The required answer is every line of the data containing the word "will".

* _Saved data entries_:

= = = =

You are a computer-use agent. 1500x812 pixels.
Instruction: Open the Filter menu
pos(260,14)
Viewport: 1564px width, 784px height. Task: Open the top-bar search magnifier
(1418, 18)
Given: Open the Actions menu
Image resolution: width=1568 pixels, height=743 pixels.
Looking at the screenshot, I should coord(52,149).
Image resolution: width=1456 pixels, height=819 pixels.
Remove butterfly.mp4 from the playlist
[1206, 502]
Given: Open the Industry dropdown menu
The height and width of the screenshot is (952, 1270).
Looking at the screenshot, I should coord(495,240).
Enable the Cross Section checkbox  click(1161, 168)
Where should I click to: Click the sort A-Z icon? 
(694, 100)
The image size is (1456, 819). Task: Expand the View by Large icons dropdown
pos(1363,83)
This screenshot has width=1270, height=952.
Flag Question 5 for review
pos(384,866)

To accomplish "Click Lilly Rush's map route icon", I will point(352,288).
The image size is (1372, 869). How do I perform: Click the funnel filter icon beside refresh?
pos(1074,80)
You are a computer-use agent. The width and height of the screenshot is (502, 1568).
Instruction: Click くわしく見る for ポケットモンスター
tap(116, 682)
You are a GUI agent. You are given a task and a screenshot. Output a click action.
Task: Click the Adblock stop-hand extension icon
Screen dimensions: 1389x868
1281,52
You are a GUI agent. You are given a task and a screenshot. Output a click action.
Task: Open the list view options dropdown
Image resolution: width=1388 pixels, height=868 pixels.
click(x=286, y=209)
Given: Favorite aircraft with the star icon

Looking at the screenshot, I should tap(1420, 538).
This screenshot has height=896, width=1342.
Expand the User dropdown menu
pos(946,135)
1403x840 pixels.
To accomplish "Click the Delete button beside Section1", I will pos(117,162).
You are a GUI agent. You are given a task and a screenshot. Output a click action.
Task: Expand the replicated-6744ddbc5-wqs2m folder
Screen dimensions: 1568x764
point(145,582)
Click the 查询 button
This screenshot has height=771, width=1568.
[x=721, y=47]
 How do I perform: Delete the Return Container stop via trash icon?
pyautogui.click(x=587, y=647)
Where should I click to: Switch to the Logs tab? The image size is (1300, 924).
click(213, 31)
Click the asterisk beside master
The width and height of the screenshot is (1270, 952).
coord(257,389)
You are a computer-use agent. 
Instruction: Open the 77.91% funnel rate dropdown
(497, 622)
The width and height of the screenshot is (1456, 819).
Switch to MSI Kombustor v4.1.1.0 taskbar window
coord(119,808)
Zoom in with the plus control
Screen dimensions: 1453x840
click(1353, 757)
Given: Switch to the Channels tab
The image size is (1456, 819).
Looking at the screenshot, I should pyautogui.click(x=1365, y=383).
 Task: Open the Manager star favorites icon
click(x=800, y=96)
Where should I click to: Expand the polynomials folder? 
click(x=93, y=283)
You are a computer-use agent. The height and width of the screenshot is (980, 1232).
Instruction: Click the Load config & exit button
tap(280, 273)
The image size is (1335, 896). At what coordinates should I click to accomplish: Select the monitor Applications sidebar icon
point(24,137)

= = = =

* _Output for this exercise_:
To accomplish "Click Lilly Rush's map route icon", I will point(352,288).
To accomplish "Click the Delete button beside Section1", I will pos(117,162).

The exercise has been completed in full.